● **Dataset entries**
^^^^

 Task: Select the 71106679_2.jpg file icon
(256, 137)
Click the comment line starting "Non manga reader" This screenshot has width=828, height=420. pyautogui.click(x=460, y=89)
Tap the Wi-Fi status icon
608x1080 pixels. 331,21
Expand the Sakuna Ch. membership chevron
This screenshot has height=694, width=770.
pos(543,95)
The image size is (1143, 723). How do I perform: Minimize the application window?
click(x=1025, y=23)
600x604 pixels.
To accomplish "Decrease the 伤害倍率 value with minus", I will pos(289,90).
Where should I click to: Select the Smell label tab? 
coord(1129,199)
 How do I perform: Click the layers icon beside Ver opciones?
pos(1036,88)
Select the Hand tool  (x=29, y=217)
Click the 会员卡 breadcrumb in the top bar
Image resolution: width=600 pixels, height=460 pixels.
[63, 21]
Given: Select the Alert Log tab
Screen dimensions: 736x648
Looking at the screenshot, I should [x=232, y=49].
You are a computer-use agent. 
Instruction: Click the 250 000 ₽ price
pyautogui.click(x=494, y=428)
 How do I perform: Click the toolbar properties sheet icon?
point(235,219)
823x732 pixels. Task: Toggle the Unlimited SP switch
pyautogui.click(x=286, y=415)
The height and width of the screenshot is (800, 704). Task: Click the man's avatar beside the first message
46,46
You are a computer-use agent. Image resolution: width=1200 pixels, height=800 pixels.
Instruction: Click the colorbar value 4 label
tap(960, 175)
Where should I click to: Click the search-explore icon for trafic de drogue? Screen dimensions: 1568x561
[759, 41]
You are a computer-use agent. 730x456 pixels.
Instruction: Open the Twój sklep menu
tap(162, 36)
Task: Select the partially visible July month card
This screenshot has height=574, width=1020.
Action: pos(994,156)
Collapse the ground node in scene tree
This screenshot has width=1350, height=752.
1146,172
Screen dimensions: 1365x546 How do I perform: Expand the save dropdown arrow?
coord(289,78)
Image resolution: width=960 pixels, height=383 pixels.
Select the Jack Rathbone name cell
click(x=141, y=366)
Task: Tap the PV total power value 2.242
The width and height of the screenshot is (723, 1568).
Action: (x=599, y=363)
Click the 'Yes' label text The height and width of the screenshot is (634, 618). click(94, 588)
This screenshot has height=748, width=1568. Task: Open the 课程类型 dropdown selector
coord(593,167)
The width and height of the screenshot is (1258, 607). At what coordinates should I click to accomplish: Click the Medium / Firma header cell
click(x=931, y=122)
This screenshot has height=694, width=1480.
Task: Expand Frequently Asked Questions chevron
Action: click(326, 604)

^^^^

● **Exercise instructions**
Pull every line containing the string "computer" out of the data above and copy it.

● **Response to this task**
You are a computer-use agent. 
You are a computer-use agent. Image resolution: width=1200 pixels, height=800 pixels.
You are a computer-use agent. 730x456 pixels.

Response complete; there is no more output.